Five Social Media Weather Posts That Need to Be Retired
3. Repeatedly referencing your love/hate of a particular kind of weather.
One of the side effects of following people online is you get to know whatever they choose to share. This can be a great thing or a not so great thing depending on your perspective, your friend and the information being offered. Most importantly, it can depend heavily on the level of repetition. Everyone has that friend that hates the cold and the moment the temperature falls below 70, here come the tweets and Facebook posts. There's also "loves the sun" guy who just wants every day to be like Southern California only he lives in Portland. We all have our likes and dislikes with the weather, but not all of us tell each other...all the time.
2. Using the current weather to defend your political position on the environment.
"So much for global warming" is one of the dumbest and most over-used weather axioms online. But, so is, "Welcome to the future. #globalwarming" during a heatwave. It would be less frustrating if it weren't so predictable. Weather is measured over decades, not days. Even when records are broken in your back yard, they probably aren't being broken in other places around the globe. Stop trying to use single weather events to further your political agenda. It's bad science and makes you look like you don't know what you are talking about, because if you are doing this, you clearly don't.
1. Photos of your car's temperature gauge.

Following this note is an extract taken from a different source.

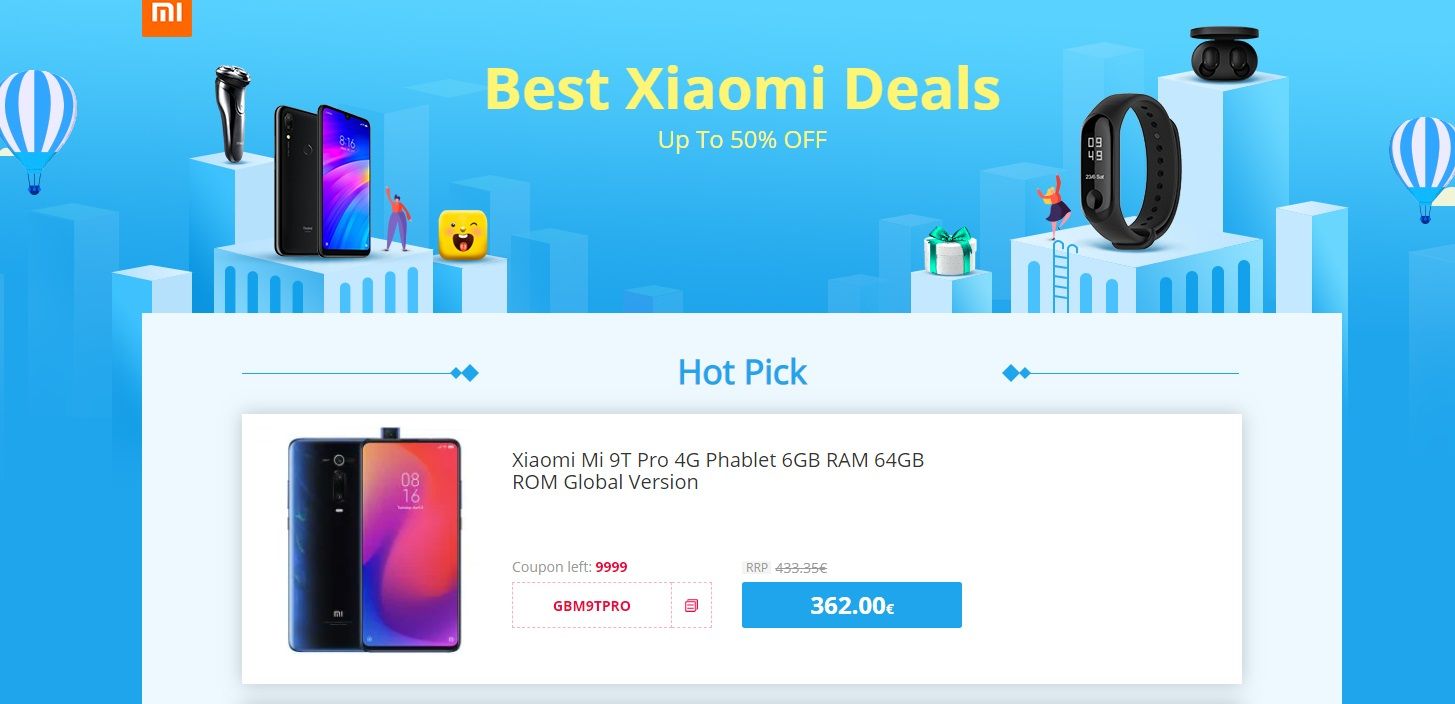Viewport: 1455px width, 704px height.
Task: Click the green gift box graphic
Action: click(x=949, y=251)
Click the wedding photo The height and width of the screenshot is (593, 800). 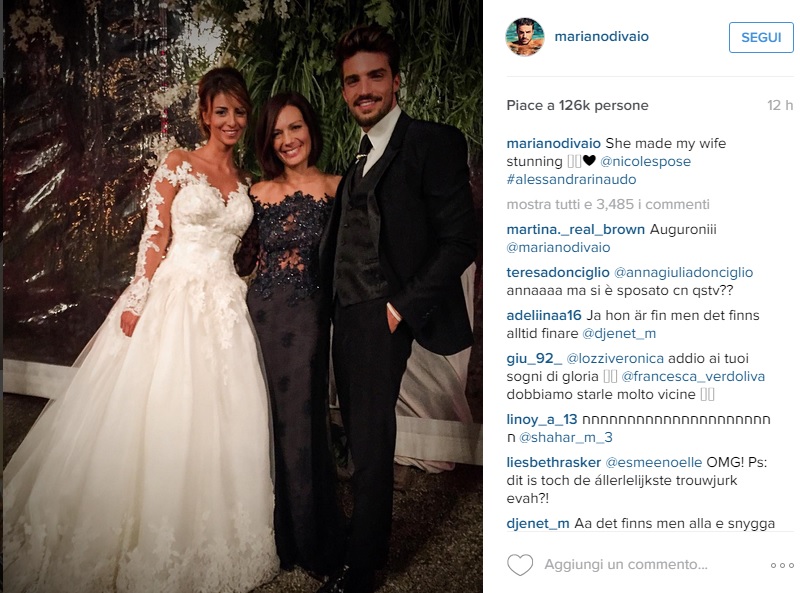pyautogui.click(x=243, y=296)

Your car's thermometer is normally below the car near the road. As a result, in summer, it will often read hotter than the actual ambient temperature, sometimes significantly so. This is why when someone posts a picture of their car's temperature gauge and it says 104 when it's actually only 93 outside with a "WHAT?" caption, I chuckle, then I block them (kidding). Not only is it pointless to post this reading, you might actually kill someone if you are attempting this while driving. Stick to screen capturing your phone's weather app if you MUST post a picture of the temperature. It's slightly less dangerous and certainly more accurate. Best bet is just don't post the temperature at all. We can find it ourselves.